Please reduce your sensitivity level so that you can reason yourself to higher planes of consideration. Less emotion and more reasoned/truthful admission. I know exactly what happened to research in a time's past which informed me as to how to conduct myself in the present. I know exactly what driving forces are and I know quite clearly as we all do as to how they influence people. Hinton as well as others now public agree. Microsoft/Google have stated much of the work is overhyped. Hinton says pioneers should scrap everything and start over. LeCun stated that deep learning is approaching a brick wall and overhyped. It's exactly what I said to myself years ago and am stating now and there's zero problems with stating this truth as so many have no brought themselves to state.

I want to preface that I know no more about AI than the average technologist, so I'm not making any claims.

>> Various paths proposed earlier turned out over optimistic and dead end.

> False. Various paths proposed earlier are the same ones being turned into profitable solutions today. They are the same ones underlying the bulk of white papers today. There weren't over optimistic. They weren't dead ends which is why various groups are using them to suck down billions of dollars today. What happened that caused the previous AI winter is that people rushed fundamental research into applied engineering.
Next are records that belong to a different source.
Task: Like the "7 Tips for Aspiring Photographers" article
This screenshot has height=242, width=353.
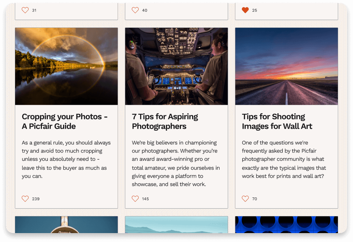Action: coord(135,199)
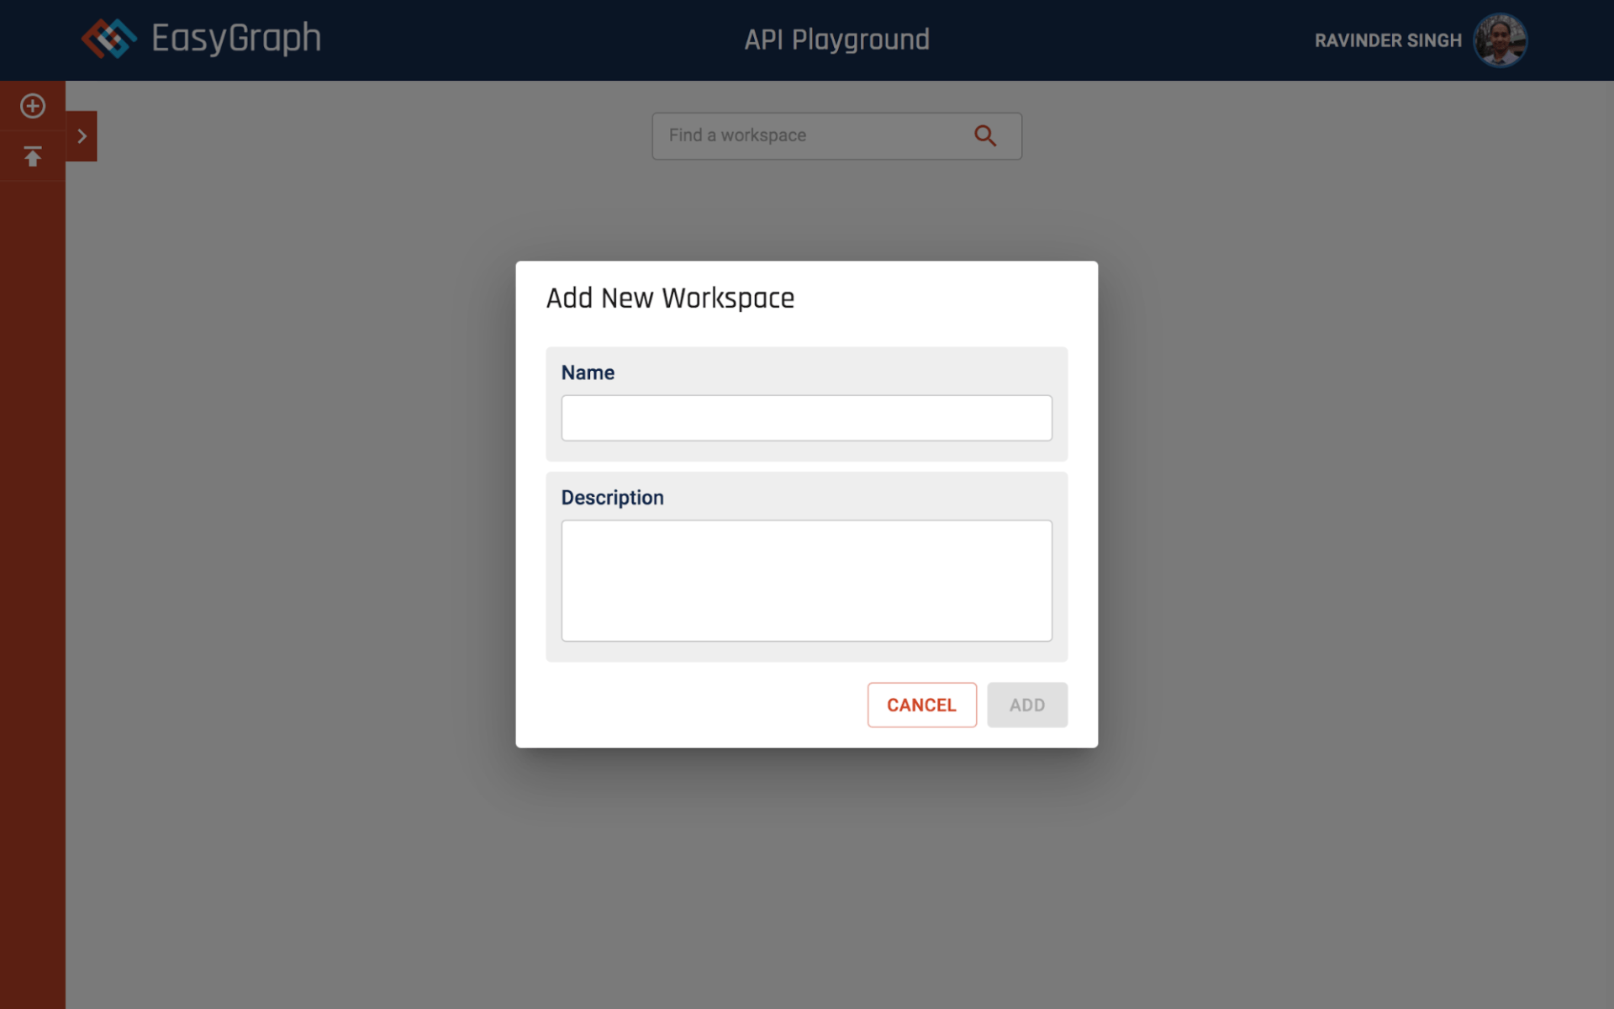Click the magnifier search icon
Screen dimensions: 1614x1009
pos(985,135)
How do you fit full brain emulation in that description? And in particular Henry Markram's work with Blue Brain and Human Brain? As far as I know it doesn't have any profitable outcomes, and people have been working at it for decades - and now even with pledge funding by the EU and others to the tune of a billion euros - yet nine years after Markram said we could have a functional human brain in ten years, nothing much seems to have emerged.

How does AlphaZero handle the Knight in chess?
There's a vector encoding "queen moves" and another encoding "knight moves". Between them, they cover all possible chess moves. Knight moves obviously are modelled by "knight moves".

Edit: https://arxiv.org/pdf/1712.01815.pdf

The information you want is on page 13, last paragraph. The previous paragraph describes the representation of the boardd.